**Instructions for the task**: Copy out all the lines of the data that hold the word "computer".

START Records supplied

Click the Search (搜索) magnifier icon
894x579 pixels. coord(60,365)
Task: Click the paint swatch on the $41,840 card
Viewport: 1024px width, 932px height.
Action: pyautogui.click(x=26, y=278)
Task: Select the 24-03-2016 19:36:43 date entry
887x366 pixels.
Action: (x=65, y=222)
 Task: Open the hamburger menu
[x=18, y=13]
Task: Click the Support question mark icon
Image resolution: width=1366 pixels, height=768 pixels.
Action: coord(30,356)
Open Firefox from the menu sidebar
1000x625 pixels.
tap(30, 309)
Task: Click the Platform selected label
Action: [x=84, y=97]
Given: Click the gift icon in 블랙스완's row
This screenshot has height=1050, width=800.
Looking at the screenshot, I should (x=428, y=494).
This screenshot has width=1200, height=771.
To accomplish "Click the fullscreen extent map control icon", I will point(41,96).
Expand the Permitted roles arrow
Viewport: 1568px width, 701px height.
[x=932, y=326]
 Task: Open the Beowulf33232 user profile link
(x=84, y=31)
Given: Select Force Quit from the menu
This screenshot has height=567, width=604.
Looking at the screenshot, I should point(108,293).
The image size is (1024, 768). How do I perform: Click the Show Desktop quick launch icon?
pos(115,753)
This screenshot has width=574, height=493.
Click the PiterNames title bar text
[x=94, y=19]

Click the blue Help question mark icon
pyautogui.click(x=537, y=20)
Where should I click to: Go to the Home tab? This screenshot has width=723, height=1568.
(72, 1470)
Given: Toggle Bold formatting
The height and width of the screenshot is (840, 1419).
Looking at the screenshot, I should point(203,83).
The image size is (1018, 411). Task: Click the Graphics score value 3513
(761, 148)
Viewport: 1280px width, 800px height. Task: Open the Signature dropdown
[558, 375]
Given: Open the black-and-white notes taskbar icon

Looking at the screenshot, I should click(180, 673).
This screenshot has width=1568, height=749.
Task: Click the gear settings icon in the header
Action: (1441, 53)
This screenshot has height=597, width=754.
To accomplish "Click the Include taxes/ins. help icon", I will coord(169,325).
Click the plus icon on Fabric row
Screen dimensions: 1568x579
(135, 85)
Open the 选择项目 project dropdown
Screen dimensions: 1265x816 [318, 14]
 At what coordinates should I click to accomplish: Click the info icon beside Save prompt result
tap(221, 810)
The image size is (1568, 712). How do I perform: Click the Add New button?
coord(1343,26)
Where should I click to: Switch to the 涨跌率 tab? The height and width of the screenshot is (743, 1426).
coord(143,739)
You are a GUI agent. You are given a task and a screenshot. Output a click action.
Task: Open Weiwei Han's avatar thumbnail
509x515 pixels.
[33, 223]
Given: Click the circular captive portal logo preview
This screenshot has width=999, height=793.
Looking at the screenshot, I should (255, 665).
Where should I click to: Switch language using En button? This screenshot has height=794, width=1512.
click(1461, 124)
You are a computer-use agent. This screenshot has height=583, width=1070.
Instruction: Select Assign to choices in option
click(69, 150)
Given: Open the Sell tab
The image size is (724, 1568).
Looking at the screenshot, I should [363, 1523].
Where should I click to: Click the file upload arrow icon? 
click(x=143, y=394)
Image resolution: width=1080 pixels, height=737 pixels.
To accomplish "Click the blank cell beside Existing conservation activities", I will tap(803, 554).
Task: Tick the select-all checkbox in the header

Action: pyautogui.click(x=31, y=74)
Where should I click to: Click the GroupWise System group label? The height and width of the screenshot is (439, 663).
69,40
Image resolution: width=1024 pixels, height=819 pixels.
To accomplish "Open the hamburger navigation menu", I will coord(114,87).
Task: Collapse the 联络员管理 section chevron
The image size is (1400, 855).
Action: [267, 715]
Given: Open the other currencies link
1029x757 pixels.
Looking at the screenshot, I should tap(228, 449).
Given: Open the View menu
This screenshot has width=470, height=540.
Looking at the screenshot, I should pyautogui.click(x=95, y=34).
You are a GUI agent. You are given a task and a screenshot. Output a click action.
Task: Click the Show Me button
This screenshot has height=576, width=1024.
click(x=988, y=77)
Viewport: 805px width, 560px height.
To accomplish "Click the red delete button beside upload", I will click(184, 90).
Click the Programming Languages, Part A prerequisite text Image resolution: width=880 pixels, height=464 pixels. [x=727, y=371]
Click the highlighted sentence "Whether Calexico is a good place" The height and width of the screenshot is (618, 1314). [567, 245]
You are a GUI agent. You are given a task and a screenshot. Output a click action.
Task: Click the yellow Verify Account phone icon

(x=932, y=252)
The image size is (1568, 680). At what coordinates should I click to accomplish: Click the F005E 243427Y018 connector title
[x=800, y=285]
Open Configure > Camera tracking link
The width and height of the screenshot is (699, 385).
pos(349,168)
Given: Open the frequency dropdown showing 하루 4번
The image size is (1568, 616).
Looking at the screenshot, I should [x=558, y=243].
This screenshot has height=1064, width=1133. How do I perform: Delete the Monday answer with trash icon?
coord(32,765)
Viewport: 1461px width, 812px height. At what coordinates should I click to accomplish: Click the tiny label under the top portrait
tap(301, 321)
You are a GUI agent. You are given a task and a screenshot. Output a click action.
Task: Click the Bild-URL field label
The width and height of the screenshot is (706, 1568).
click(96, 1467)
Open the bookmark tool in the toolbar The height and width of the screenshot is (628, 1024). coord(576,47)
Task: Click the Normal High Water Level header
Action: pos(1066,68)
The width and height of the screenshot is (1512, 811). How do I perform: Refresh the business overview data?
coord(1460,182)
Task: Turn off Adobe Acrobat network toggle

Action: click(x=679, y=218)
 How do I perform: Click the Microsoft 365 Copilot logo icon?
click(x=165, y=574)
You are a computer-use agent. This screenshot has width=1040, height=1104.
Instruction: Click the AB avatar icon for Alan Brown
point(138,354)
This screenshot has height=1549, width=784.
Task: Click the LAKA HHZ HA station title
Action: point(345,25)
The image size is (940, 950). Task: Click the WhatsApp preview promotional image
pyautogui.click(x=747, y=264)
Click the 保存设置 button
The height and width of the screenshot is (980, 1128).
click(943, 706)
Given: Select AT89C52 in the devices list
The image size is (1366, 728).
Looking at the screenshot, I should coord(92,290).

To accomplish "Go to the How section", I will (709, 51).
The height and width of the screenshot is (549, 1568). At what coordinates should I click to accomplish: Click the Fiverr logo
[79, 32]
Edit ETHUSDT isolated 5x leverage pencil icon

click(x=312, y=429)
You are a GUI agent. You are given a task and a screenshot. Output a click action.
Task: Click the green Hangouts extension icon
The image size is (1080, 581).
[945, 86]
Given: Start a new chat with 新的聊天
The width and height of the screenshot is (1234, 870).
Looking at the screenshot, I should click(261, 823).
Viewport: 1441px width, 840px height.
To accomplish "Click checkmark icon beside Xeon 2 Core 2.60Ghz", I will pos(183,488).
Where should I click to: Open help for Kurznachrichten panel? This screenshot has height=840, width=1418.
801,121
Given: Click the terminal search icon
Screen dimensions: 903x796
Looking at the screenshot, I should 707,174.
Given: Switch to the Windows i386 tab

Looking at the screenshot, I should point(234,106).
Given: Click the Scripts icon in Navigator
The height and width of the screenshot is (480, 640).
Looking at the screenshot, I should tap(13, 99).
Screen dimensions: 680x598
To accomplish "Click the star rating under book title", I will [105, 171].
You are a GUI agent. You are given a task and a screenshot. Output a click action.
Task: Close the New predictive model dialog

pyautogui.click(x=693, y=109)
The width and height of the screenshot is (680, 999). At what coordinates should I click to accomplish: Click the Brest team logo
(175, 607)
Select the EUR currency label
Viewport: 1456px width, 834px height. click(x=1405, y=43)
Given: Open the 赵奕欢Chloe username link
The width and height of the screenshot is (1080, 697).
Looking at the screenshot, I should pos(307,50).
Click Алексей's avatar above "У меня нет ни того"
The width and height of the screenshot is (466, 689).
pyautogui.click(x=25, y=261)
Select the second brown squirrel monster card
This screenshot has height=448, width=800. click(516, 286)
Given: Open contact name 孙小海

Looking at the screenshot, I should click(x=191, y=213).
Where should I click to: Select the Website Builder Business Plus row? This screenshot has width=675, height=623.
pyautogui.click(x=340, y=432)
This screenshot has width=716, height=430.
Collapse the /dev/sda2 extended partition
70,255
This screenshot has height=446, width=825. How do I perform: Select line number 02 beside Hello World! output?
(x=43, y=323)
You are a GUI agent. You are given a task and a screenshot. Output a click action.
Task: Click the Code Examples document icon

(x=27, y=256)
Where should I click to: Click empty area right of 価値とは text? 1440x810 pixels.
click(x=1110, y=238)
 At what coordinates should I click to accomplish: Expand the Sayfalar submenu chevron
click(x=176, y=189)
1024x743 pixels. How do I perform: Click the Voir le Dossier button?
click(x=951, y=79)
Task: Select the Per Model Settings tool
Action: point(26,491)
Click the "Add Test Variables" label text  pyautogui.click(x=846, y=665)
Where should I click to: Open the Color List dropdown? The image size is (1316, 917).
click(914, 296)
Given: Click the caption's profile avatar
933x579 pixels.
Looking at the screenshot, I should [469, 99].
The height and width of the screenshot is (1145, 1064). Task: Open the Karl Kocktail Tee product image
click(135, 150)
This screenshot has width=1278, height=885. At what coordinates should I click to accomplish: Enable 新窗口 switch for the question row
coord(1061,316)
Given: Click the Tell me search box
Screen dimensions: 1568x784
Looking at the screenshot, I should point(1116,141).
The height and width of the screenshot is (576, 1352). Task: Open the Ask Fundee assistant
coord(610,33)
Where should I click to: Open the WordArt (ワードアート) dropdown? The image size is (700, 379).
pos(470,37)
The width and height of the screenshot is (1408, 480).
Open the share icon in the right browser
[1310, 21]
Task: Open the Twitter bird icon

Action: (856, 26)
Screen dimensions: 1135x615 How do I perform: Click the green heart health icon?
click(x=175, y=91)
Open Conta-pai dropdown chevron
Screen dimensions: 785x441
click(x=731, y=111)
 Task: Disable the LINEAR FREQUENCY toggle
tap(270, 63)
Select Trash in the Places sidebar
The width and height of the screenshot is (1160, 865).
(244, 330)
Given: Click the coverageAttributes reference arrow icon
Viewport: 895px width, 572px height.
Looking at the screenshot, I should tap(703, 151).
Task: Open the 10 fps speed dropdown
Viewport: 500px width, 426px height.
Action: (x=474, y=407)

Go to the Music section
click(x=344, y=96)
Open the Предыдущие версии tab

END Records supplied

**Reply**:
You are a computer-use agent. This screenshot has height=583, width=1070.
You are a computer-use agent. This screenshot has width=1040, height=1104.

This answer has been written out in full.